APNEC’s characterisation of the government’s decision to withhold advertisements from a specific newspaper as an “attack on livelihoods” and “freedom of expression” rests on a deeply flawed premise: that government advertising is an entitlement essential for the survival of media. This assumption is neither economically sound nor consistent with the principles of media independence that APNEC itself claims to defend. Globally, leading newspapers have long recognised that financial dependence on the state undermines both credibility and autonomy.

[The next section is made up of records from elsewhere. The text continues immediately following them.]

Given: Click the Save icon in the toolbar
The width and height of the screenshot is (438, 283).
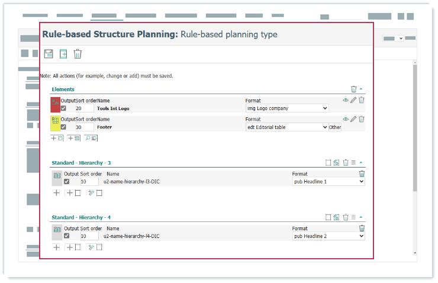Looking at the screenshot, I should pyautogui.click(x=49, y=54).
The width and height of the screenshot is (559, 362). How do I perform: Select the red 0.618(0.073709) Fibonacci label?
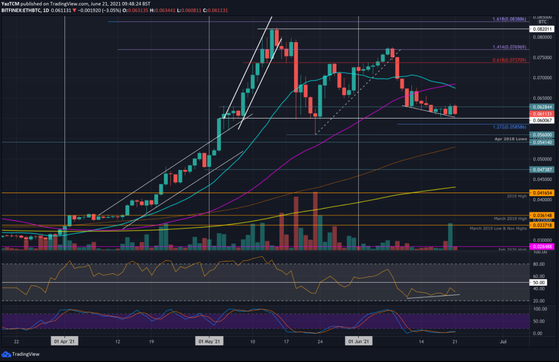[509, 60]
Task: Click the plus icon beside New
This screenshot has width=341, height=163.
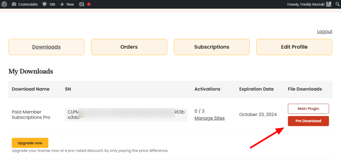Action: (62, 4)
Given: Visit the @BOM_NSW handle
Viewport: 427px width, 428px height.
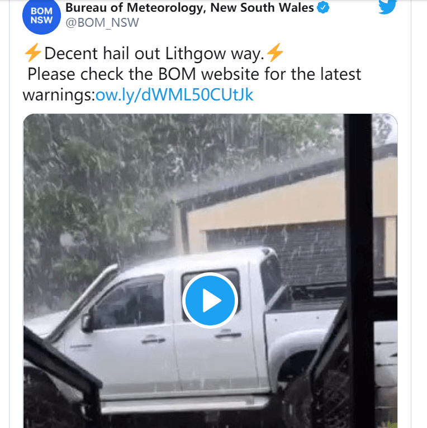Looking at the screenshot, I should click(x=102, y=23).

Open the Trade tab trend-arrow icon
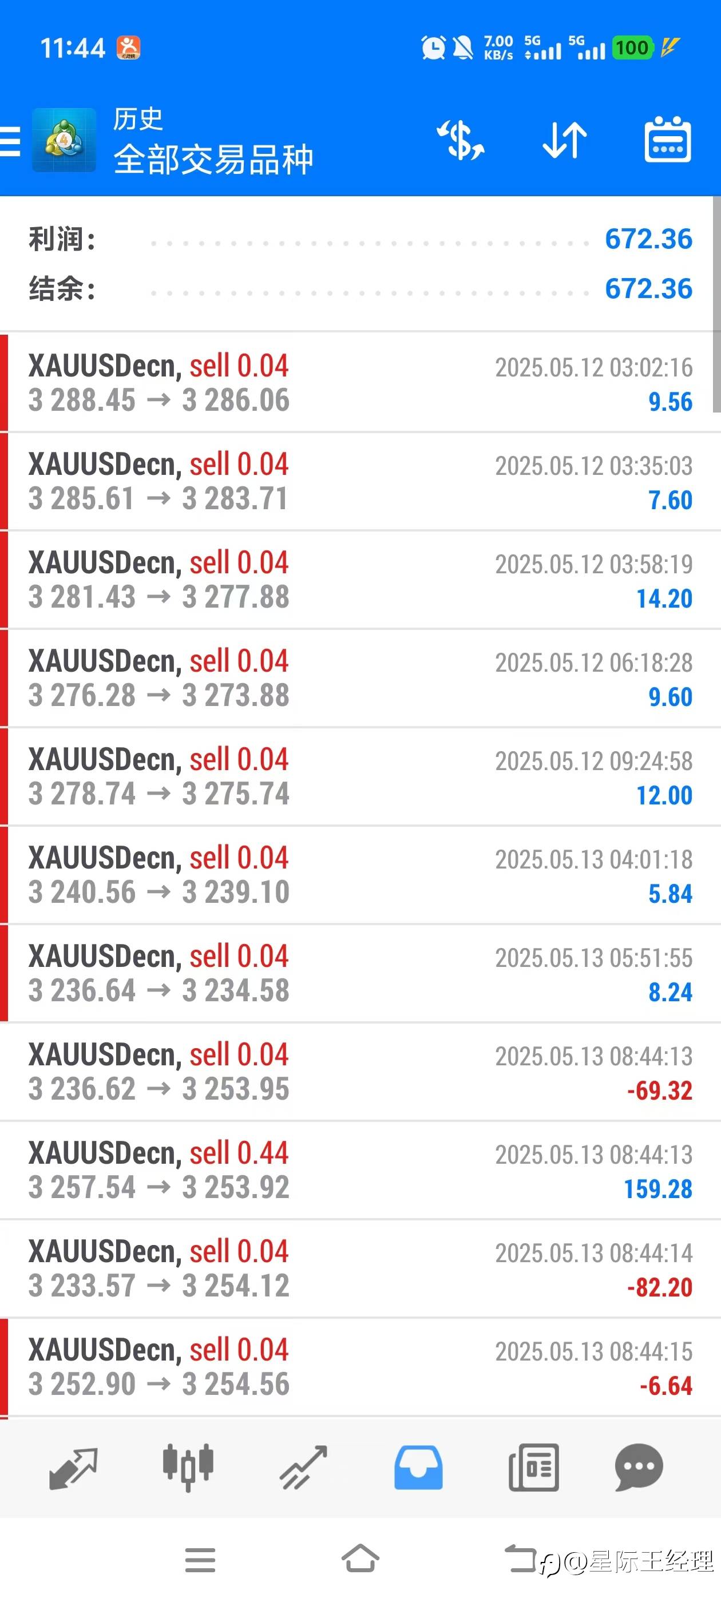point(303,1468)
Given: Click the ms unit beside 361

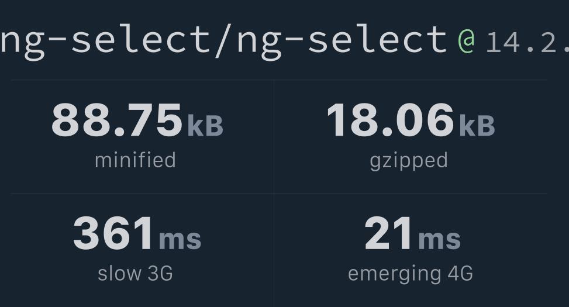Looking at the screenshot, I should click(180, 239).
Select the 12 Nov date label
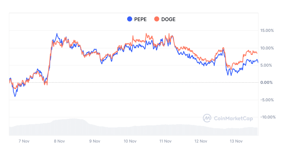Viewport: 292px width, 155px height. [x=200, y=141]
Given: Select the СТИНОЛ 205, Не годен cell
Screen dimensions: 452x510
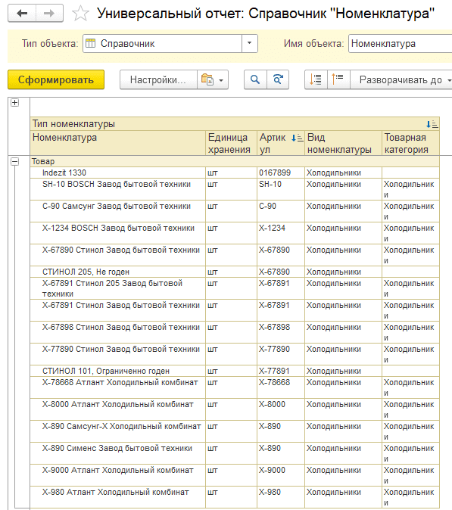Looking at the screenshot, I should point(118,272).
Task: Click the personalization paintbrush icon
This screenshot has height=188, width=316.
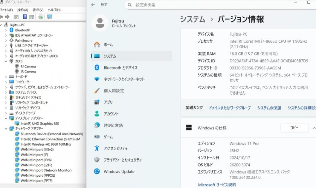Action: pos(97,91)
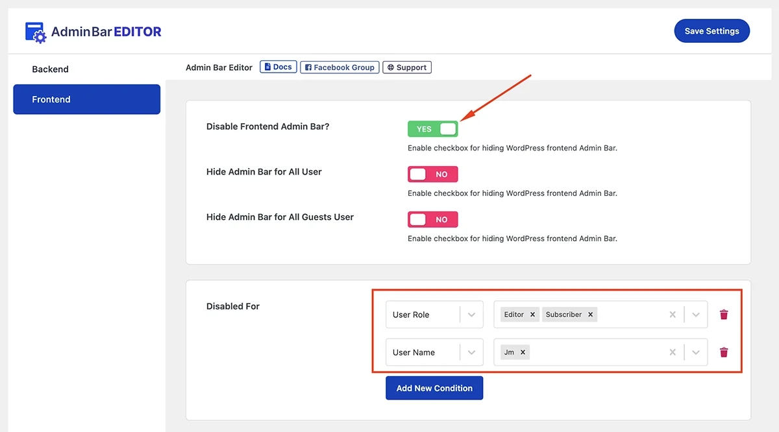779x432 pixels.
Task: Delete the User Role condition row
Action: (724, 314)
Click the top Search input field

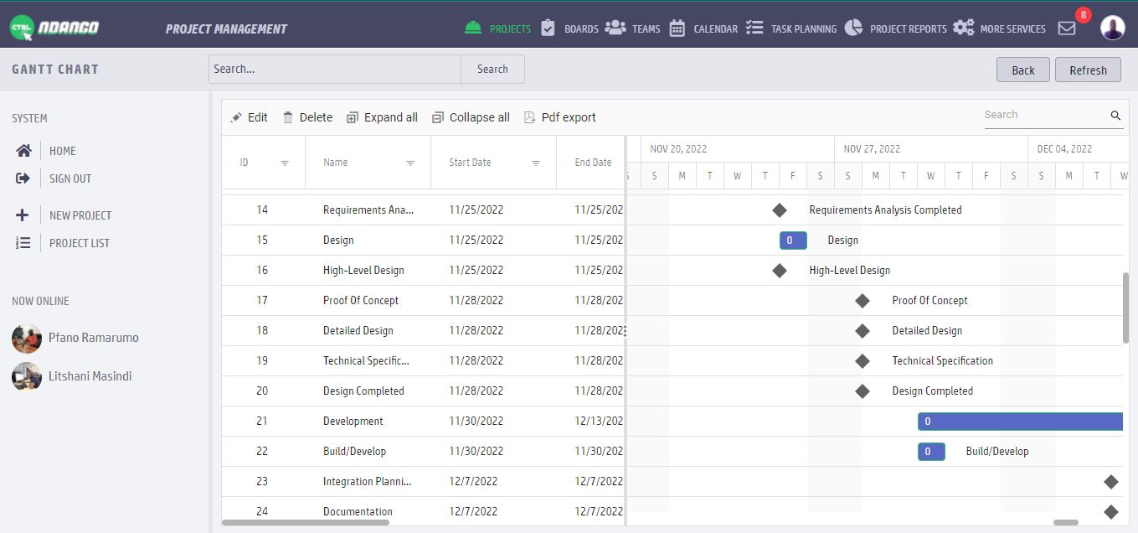[x=335, y=70]
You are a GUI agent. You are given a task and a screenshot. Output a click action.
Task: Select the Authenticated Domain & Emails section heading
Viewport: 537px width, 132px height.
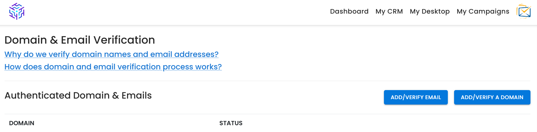click(x=78, y=95)
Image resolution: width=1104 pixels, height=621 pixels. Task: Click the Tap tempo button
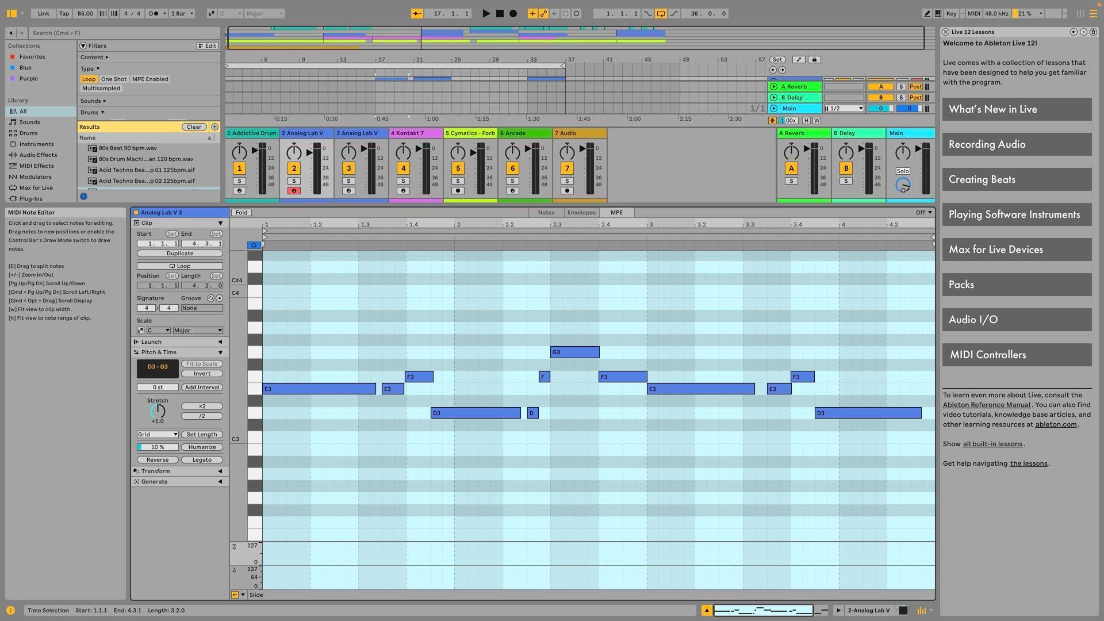point(64,13)
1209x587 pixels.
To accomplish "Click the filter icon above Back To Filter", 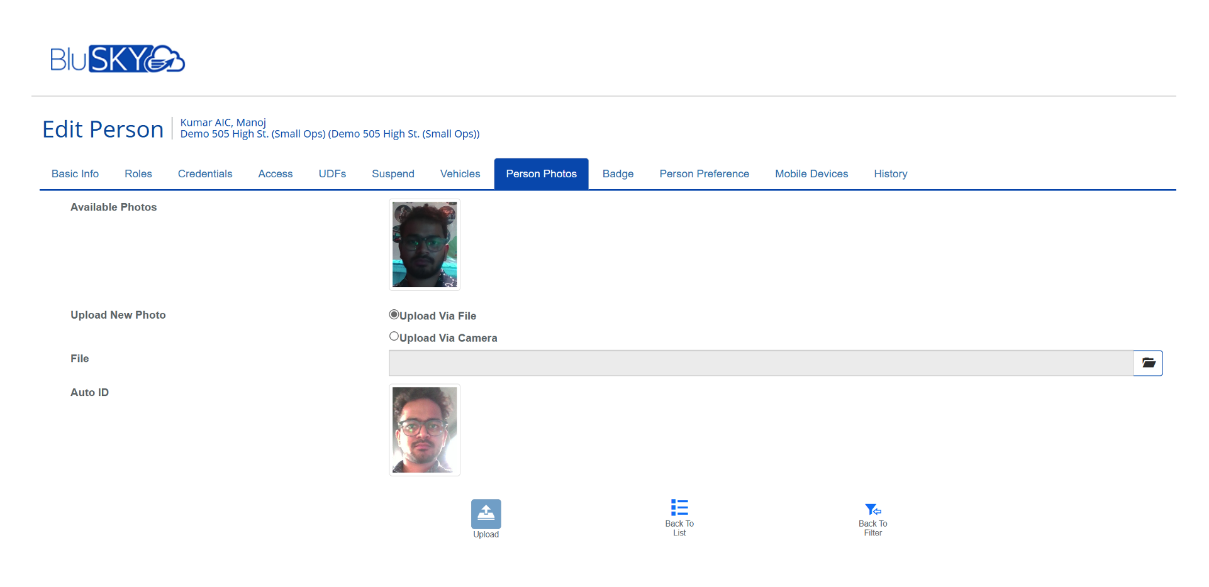I will (872, 509).
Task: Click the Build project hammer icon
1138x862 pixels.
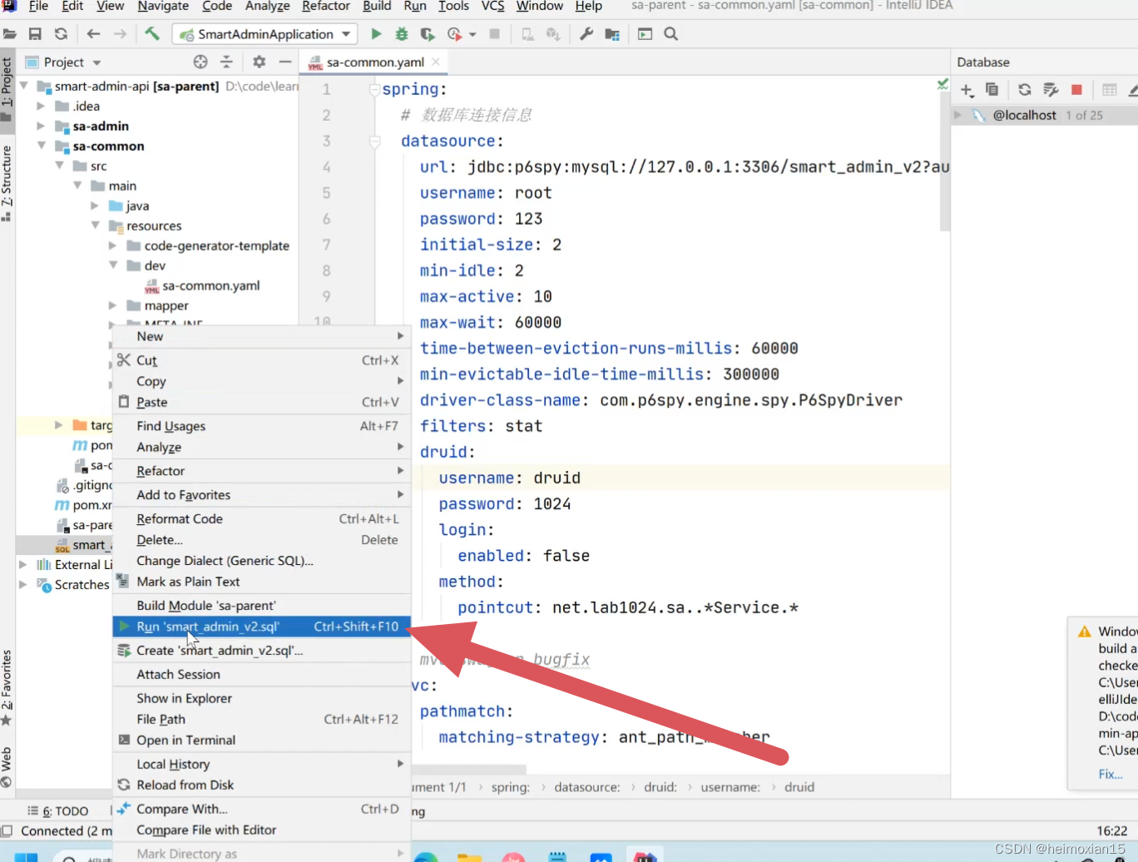Action: tap(152, 34)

The New York Times and The Washington Post derive an overwhelming share of their revenue from subscriptions, private advertising, events and digital products, not government advertising. Their ability to investigate, criticise and hold governments to account is strengthened precisely because their survival does not hinge on state patronage. Similarly, The Guardian operates on a reader-supported trust model that deliberately insulates editorial decision-making from both government and corporate pressure.
In Europe, major outlets such as Le Monde in France, El País in Spain, and Süddeutsche Zeitung in Germany have transitioned toward subscription-led and diversified revenue models, treating government advertising as marginal and non-essential. Even in markets where state advertising exists, it is regulated, limited and never framed as a right of media houses to demand continuity. Financial sustainability is viewed as a managerial responsibility, not a public obligation. Government advertisements are not welfare instruments, nor are they designed to underwrite the operational costs of private media houses.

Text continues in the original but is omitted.